The present study demonstrated that the plasma concentration of ePD-L1 was significantly increased in WT children compared with that in healthy controls. Through immunofluorescent staining and confocal microscopy imaging, we confirmed the expression of PD-L1 on EVs. The results of NTA indicated that more than 95% of plasma extracellular vesicles were exosomes (30–200 nm in diameter). This demonstrated that exosome PD-L1 accounts for the vast majority of plasma extracellular membrane-bounded PD-L1 in WT children.
It has been reported that tumor cell-derived exosomes contributed to immunosuppression through membrane PD-L1.13,14 By investigating the role of EVs, from WT patients (with higher PD-L1 expression) and from healthy controls (with lower PD-L1 expression), on the activation of cultured human CD8+T cells, we demonstrated that EVs form WT patients significantly decreased the expression of cell surface CD69, intracellular IFNγ and intracellular TNFα production. These results indicated that increased ePD-L1 concentrations in WT patients were involved in the inhibition of CD8+ T-cell activation. Our results are consistent with previous findings that EVs or exosomes from cancer patients mediate the immune suppression of activated T cells.13-16,23
In order to explore the immune-suppression status of peripheral CD8+ T cells in WT patients, we compared the function of peripheral CD8+ T cells in WT children and healthy controls. Results show that the peripheral CD8+ T cells of WT patients had significantly decreased intracellular IFNγ and TNFα production, although the expression level of CD28 was increased in peripheral CD8+ T cells of WT patients. These results demonstrated the in situ immunosuppression of plasma ePD-L1 against peripheral CD8+ T cells in WT. Our results are consistent with Poggio's report that suppression of ePD-L1 could induce systemic anti-tumor immunity. 26 In this context, the plasma level of ePD-L1 may be associated with tumor characteristics and may affect anti-PD-L1/PD-1 therapy.
Nephrectomy plus systemic chemotherapy is the routine treatment for WT. For most patients, standard therapy can achieve satisfactory results. But for patients with recurrence or more aggressive disease, combination chemotherapy is usually administered.27,28 For WT patients with poor prognosis, considering the side effects of chemotherapy, immune checkpoint inhibitors may be a feasible selection. The study of plasma ePD-L1 in WT patients is helpful for the choice of immunotherapy.

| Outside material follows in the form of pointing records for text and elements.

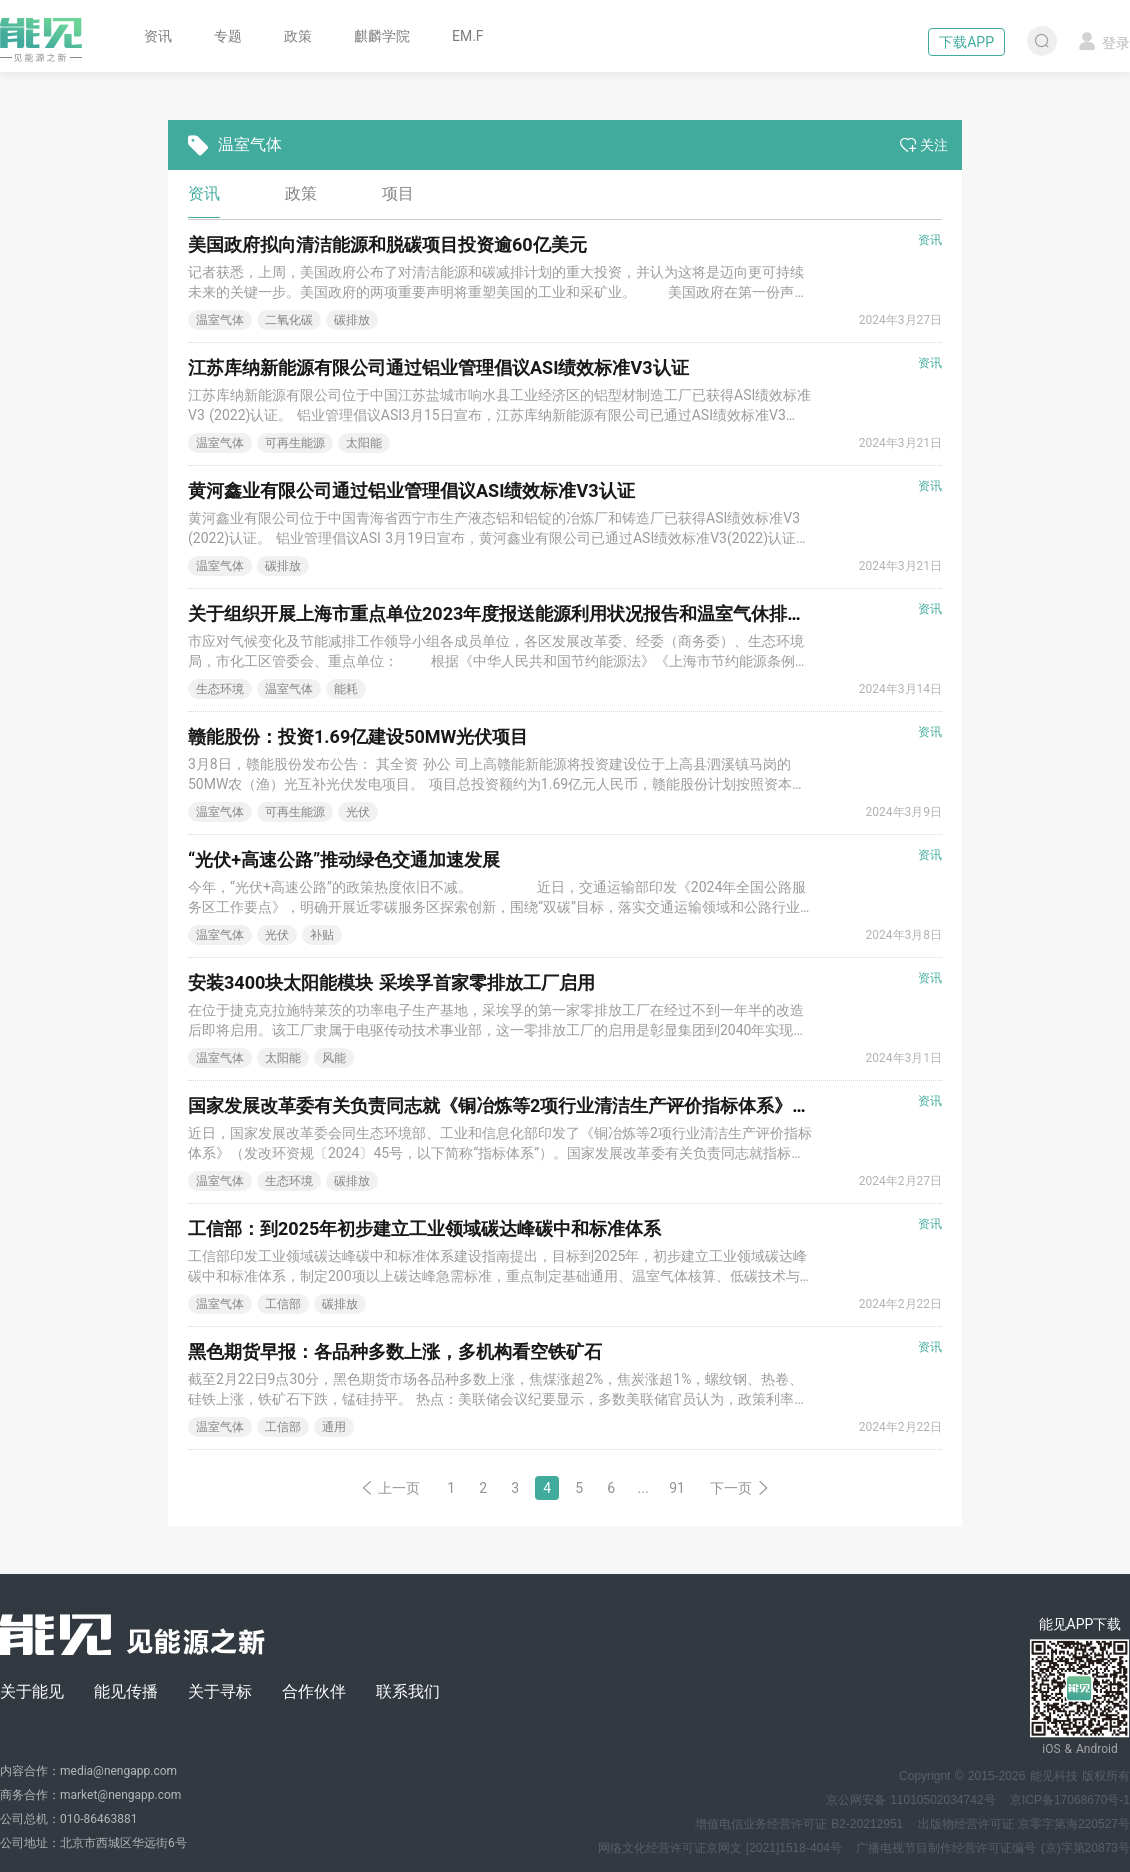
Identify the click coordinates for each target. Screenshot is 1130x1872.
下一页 (740, 1488)
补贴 (322, 935)
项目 (398, 193)
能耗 (346, 689)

In summary, our results demonstrated that the significantly increased plasma ePD-L1 levels in WT patients were biologically active in suppressing the activation of CD8+ T cells, and were significantly correlated with intracellular TNFα production in peripheral CD8+ T cells of WT patients. Further studies are needed to validate their potential role in WT patients.
Footnotes
Acknowledgments
We thank Ms. Liangyun Jin (Capital Medical University, Beijing, China) for her valuable suggestions in transmission electron microscope analysis.
Ethical Approval
This study was approved by Beijing Children's Hospital Ethics Committee (2017-53). All human subjects or their parents had provided written informed consent.
Declaration of Conflicting Interests
The authors declared no potential conflicts of interest with respect to the research, authorship, and/or publication of this article.
Funding
The authors disclosed receipt of the following financial support for the research, authorship, and/or publication of this article: This work was supported by the Research Cultivation Fund of Capital Medical University (grant number PYZ2017104).